Конечно, для меня больше чем радость — священное какое-то счастье, что, пусть случайно и по ошибке доброжелателей, я попал в общество имен, которые мне были в жизни дороже всего, — Рильке, Блока и Пруста. Нахождение мое в этой атмосфере естественно и закономерно. Для меня большим утешением в суровой моей судьбе были ваши персоналисты вокруг «Трансформэшн», я их близко не знаю и в особенности как о художниках ничего не могу сказать, но общий духовный рисунок, что ли, идейное его очертание, те стороны, какими в нем присутствуют символизм и христианство <…> — всё это удивительно совпадает с тем, что делается со мной, это самое родное мне сейчас, самое нагретое место на холодной стене, отделяющей меня от вас.

Дальше Пастернак пишет, как его поразил и взволновал его успех в больших аудиториях, как молодые люди подсказывали ему позабытые им строчки стихов:

Интересно, что эта стихия немножко жертвенного, необъяснимого успеха, этого чуда взаимопониманья и отдачи себя, всегда налицо, всегда где-то рядом подстерегает меня, и, казалось бы, чего лучше, отдаться ей на всю жизнь без перерыва.

Вот такой была программа жизни позднего Пастернака, понявшего в своем отчасти и вольном уединении, что он поистине заслужил славу и любовь. Но как характерно, что уже в этом вполне оптимистическом письме возникает слово «жертвенный». «Жертвенный успех» — это и есть норма христианского поведения, «подражание Христу» как говорили в старину.

Пастернак писал в позднейшей автобиографии «Люди и положения»:

Я люблю свою жизнь и доволен ею. Я не нуждаюсь в ее дополнительной позолоте. Жизни вне тайны и незаметности, жизни в зеркальном блеске выставочной витрины я не мыслю.

Это было написано в 1956 году в качестве предисловия к готовившемуся тогда и не вышедшему однотомнику. Невозможно усомниться в истинности этих слов, но так же невозможно не принять во внимание послевоенных настроений Пастернака. Он хотел выйти к людям — и был даже готов к жертве.

Так и произошло. Этой жертвой было опубликование за границей романа «Доктор Живаго», с последующими за этим славой поношением и распятием. Выставочная витрина в случае Пастернака оказалась Голгофой, крестной мукой. Христоподобной фигурой Пастернак задумал своего героя, и это не совсем ему удалось, но оказалось, что эта роль пришлась впору самому автору.

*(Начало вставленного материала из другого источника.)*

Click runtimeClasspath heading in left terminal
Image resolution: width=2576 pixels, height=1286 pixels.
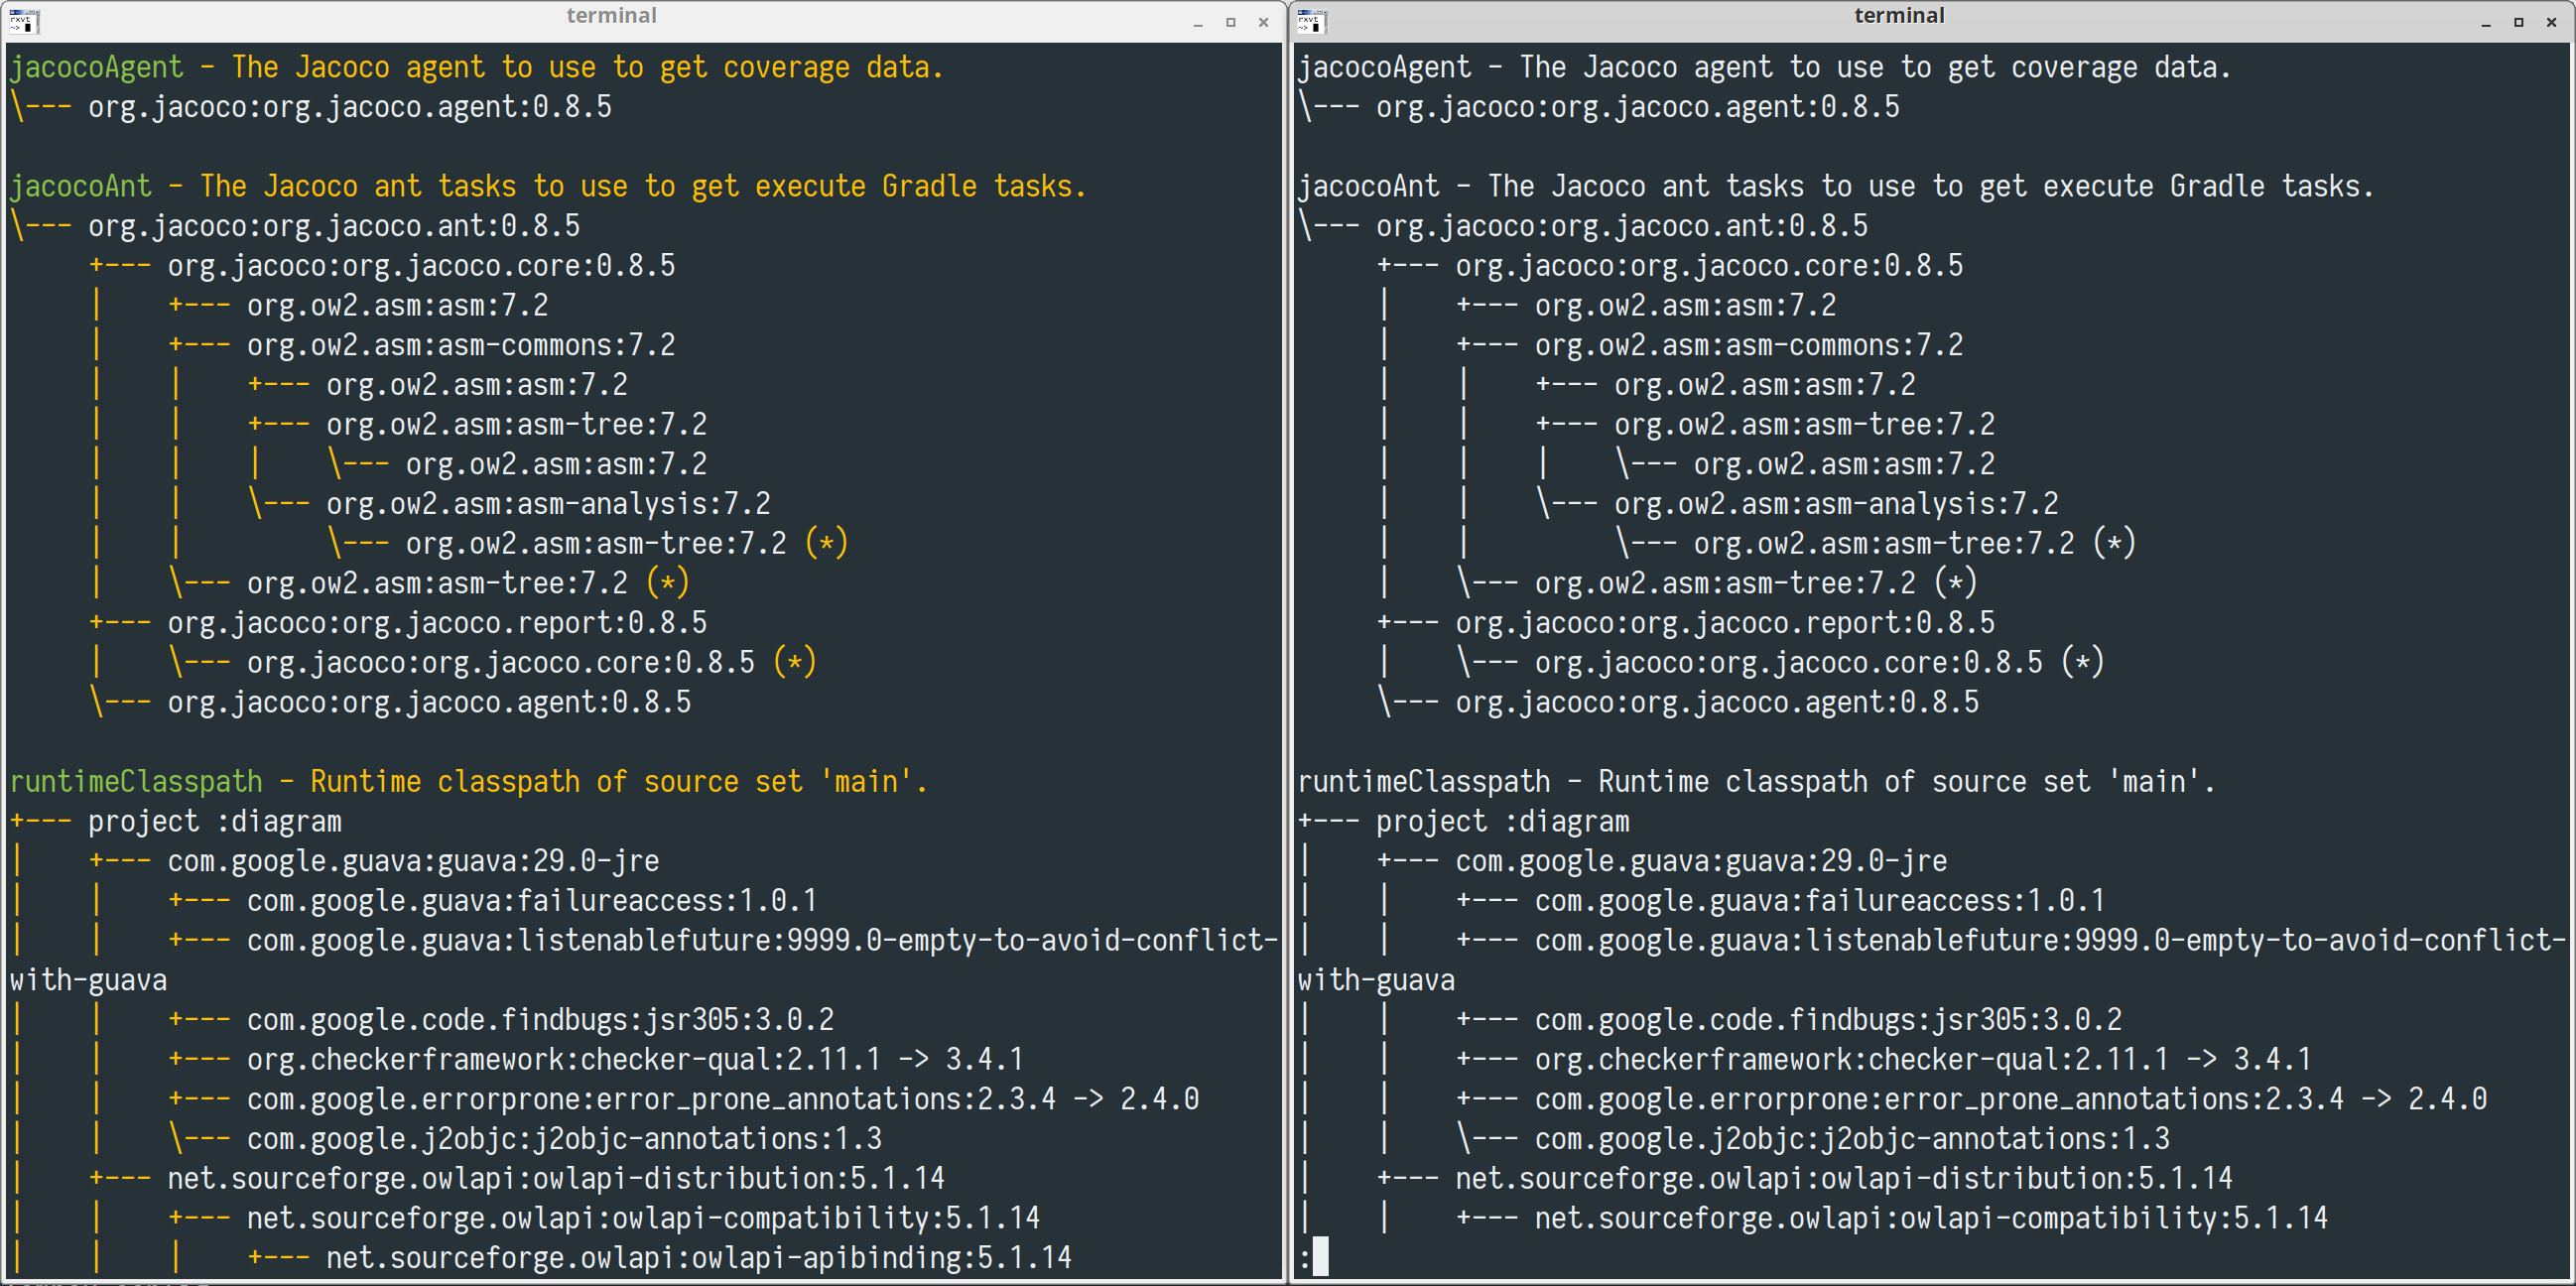coord(136,781)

Отношение Пастернака к христианству — очень большая тема, ее если и обсуждать, то отдельно и особо. Но здесь можно сказать, что европеизм Пастернака — это как раз его христианство. Едва ли не лучшее в романе «Доктор Живаго» — рассуждения о христианстве. Хотя бы, для краткости, такое:

Евангелие <…> говорило: в том сердцем задуманном новом способе существования и новом виде общения, которое называется царством Божиим, нет народов, есть личности.

Не нужно даже напирать на христианство для того, чтобы увидеть в этих словах квинтэссенцию европеизма — не как культурно-бытовой характеристики, но как нормы долженствования.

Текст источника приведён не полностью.